In the context of stem cell therapy, CRISPR has several transformative applications. One of the most promising is the correction of genetic mutations in patient-derived stem cells. For instance, in diseases caused by a single genetic mutation, such as cystic fibrosis or sickle cell anemia, CRISPR can be used to repair the faulty gene in the patient’s stem cells. These corrected cells can then be differentiated into the desired cell type and transplanted back into the patient, potentially curing the disease at its source.

Fig. 2: The use of CRISPR in stem cell therapy. (Credit: Current advances of CRISPR-Cas technology in cell therapy, Cell Insight)

CRISPR is also being used to enhance the properties of stem cells. For example, researchers are engineering stem cells to be more resistant to immune rejection, a major barrier in allogeneic stem cell transplantation. By modifying the expression of certain surface proteins, scientists can create stem cells that are less likely to be recognized and attacked by the recipient’s immune system, increasing the success rates of transplants.

How CRISPR-edited iPS Cells are Transforming Modern Medicine

induced pluripotent stem cells (iPSCs) can be used to generate virtually any cell type in the body, just like an embryonic stem cell. This versatility has made iPS cells invaluable to a variety of scientific fields, including functional genomics, disease modeling, drug discovery and development, cellular immunotherapies, and regenerative medicine. One of the advantages of iPS cells is that they can be generated from somatic cells sourced from patients and collected via relatively noninvasive procedures. In many respects, this eliminates the need to harvest stem cells from human embryos and cuts through a significant amount of ethical red tape. 

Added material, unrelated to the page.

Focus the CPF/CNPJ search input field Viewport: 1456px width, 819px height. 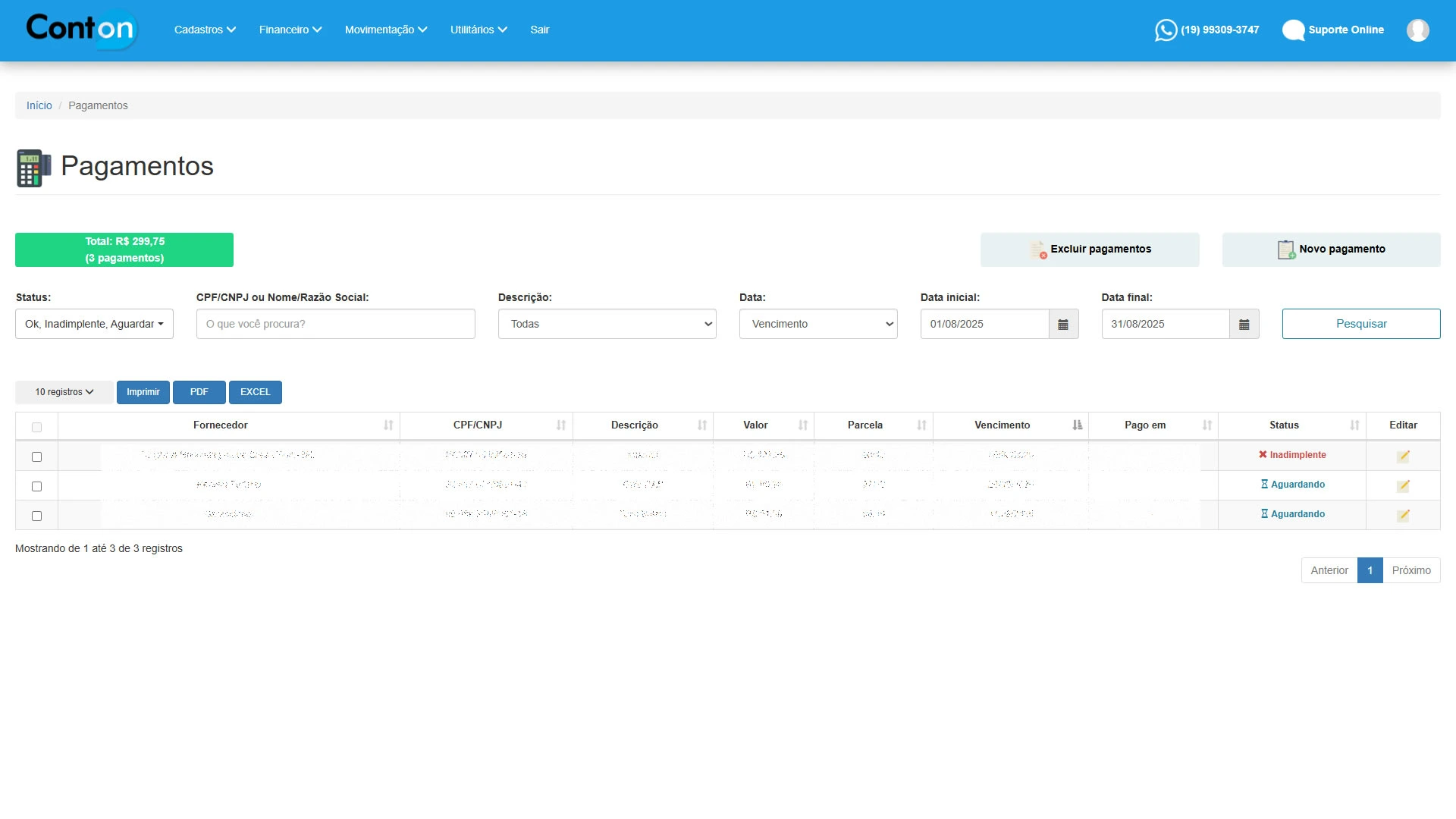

iPSCs are also more reflective of biological complexity than many of the immortalized cell lines that have typically been used in research, making them a key alternative to these cell types. This is because iPSCs are collected directly from patients, enabling the generation of models and isogenic cell lines with patient-specific genetic backgrounds. With this unique capability, iPS cell technology is shaping the future of what is now known as personalized medicine.

While the impact and applications of iPSCs are manifold, it currently takes long periods and significant expense to generate and grow iPS cell lines for each and every patient that requires regenerative treatment. In this respect, CRISPR is extremely relevant, because it can be used to easily and precisely edit the genome of iPS cell lines that can be used therapeutically in any patient, eliminating the need to harvest cells from each individual and speeding up the process of preparing tailored treatment. CRISPR interference (CRISPRi) can also be used as an alternative strategy to reprogram iPS cells.

CRISPR iPS cells are also transforming the landscape of both preclinical research and clinical trials. By enabling the creation of precision models of human disease, iPSC gene editing allows researchers to become less reliant on animal models. This helps to accelerate the entire clinical development process, saving valuable time and resources and allowing studies to progress into clinical trials.

Editing iPSCs is Not Easy

To the surprise of many scientists, however, using these older gene-editing techniques to edit iPSCs proved difficult. Put simply, iPS cells don’t like to be genetically manipulated. Early iPS cell editing experiments were often inefficient or unsuccessful, not to mention extremely time-consuming. 

One of the factors contributing to the resistance of iPSCs to genetic manipulation is that homology-directed repair (HDR) occurs even less frequently in iPS cells compared to immortal cell lines. Attempts to knock-in genes or correct mutations in iPS cells were largely unsuccessful because HDR was not occurring at high enough rates to repair the double-stranded breaks caused by CRISPR-Cas9. Performing multiple edits in iPSCs, which is often necessary to create models of multifactorial inheritance disorders, is even more challenging.